Using your central heating efficiently

Setting up your heating system will help you use energy efficiently. A central heating system uses:

  • A timer or programmer
  • Thermostats

We’ll look at how to use each of these below, plus how to control your hot water.

Timers and programmers

Your timer or programmer lets you choose when your heating turns on and off. You can also tell it when you need hot water. There are lots of different timers and programmers. There might be a video on how to use yours on YouTube. You can also ask your Housing Officer for the instruction manual.
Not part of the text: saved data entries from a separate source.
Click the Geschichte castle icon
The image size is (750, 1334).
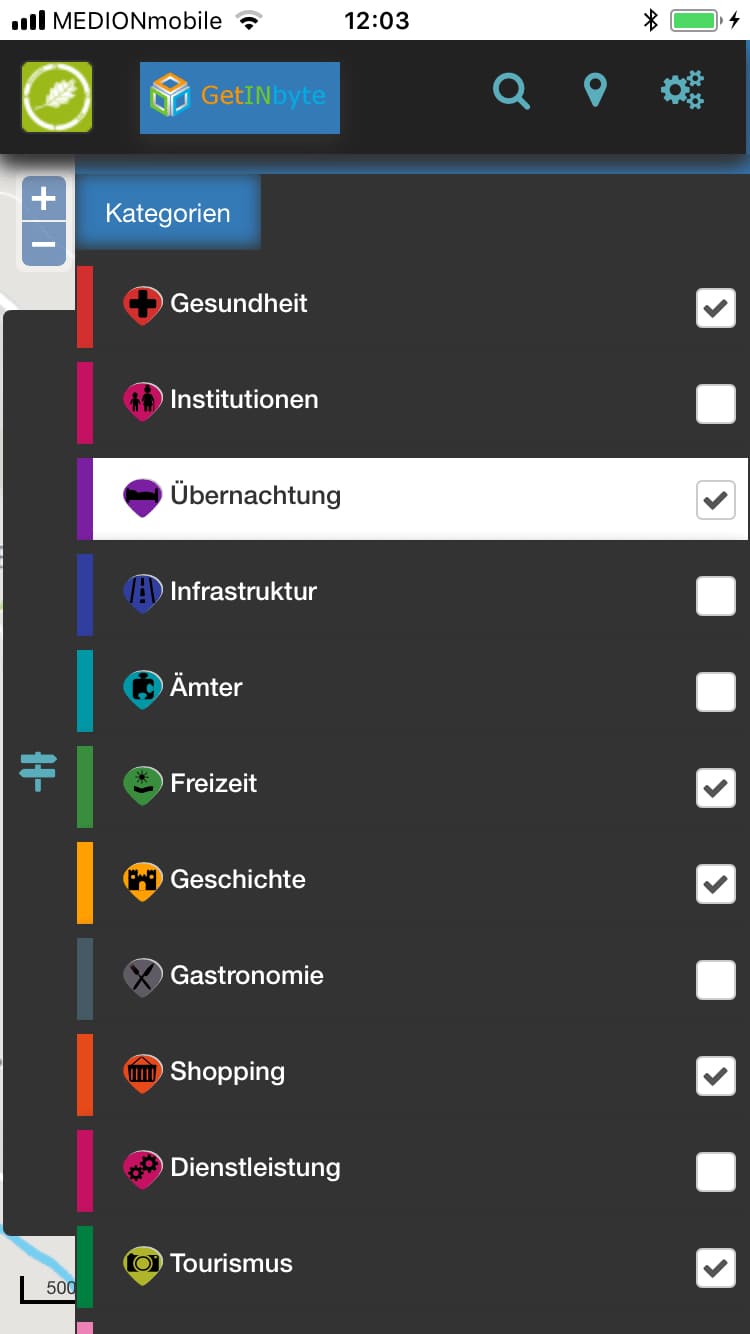coord(142,880)
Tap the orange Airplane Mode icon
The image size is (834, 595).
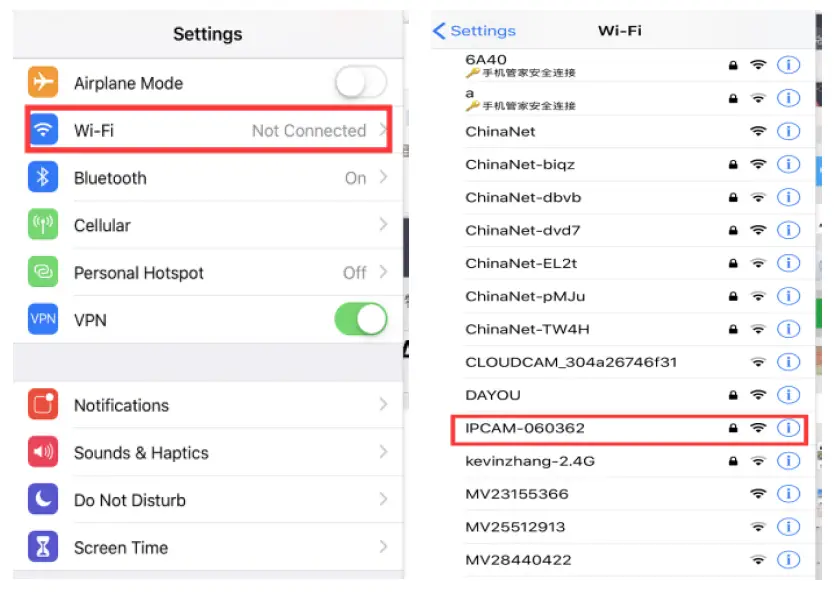point(43,83)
Timers can be mechanical or digital.

Mechanical timers are like clock faces. You move pins in and out on the dial to set your heating to go on or off at those times.

Digital timers have an electronic display. You press buttons to set the times on this display.

Use the timer you have to match your heating to your daily routine. For example:

  • You might want your home to be warm first thing in the morning. If so, set the heating to come on about half an hour before you get up. This half hour gives the home time to warm up
  • If you’re going to be out for most of the day, set the heating to go off half an hour before you leave
  • If you want your home to be warm when you get back, set the heating to come on half an hour before you return
  • You might want the heating off during the night. Set your heating to turn off about half an hour before you go to bed

Room thermostat

The timer controls when the heating comes on. The room thermostat controls how warm your home gets. During winter, a good indoor temperature is 18-21 degrees.

Set the temperature as low as you can, but not so low that you’re uncomfortable.

Every degree you can turn down by saves around 10% on your heating bill.

Thermostatic Radiator Valves (TRVs)

These are the controls on your radiators. They let you control the temperature of each room. Turning a TRV up makes the radiator hotter, whereas turning it down makes it colder.

TRVs let you save energy and money by only heating the rooms you are using. In rooms you’re not using, try putting the TRVs on a low setting.

For example:
If you’re in the living room for most of the day, try turning that room’s TRVs to the medium setting. If your TRVs have numbers 1-5, this would be a 3. The TRVs in the bedroom would be on a lower setting (1 or 2).

You can experiment with how low you can set your TRVs. The lower you can set them, without feeling cold, the more money you’ll save.

Flow temperature

The heat of the water that your boiler sends around your radiators is known as the flow temperature. With a lot of boilers, the flow temperature is set too high. Sightly lowering the flow temperature saves you money without losing warmth. This online guide from The Money Saving Boiler Challenge shows you how.

If you can’t go online, you can use your boiler’s manual instead. First, check that your boiler is a combi (combination) boiler. This means it provides both your heating and your hot water. The manual should tell you how to lower the flow temperature. You can lower it to 60 degrees to save around £112 a year.

Hot water

You may have a hot water tank in your home. When you use the shower or any hot taps, the hot water will come from this tank. The water in the tank will either be heated up by your boiler or electricity.

You don’t need to heat the water up all the time. The insulation round the hot water tank keeps the water hot for a long time. You can think of it like a kettle which you boil once, and the water inside stays hot for hours.

Hot water programmers

Like your central heating, your hot water can be timed for when you need it. There may be a video for using your hot water timer on YouTube. You can also ask your Housing Officer for the instruction manual.

Set your hot water timer to match your routine:

  • If you need hot water for washing in the morning, time the water to heat up for an hour before you get up
  • If you need water in the evening, time the water to heat up for a few hours around dinner time

How long your water stays hot for, and how much you need, can vary a lot. It’s worth experimenting with different timings. The less hours you heat your hot water without running out, the more money you’ll save.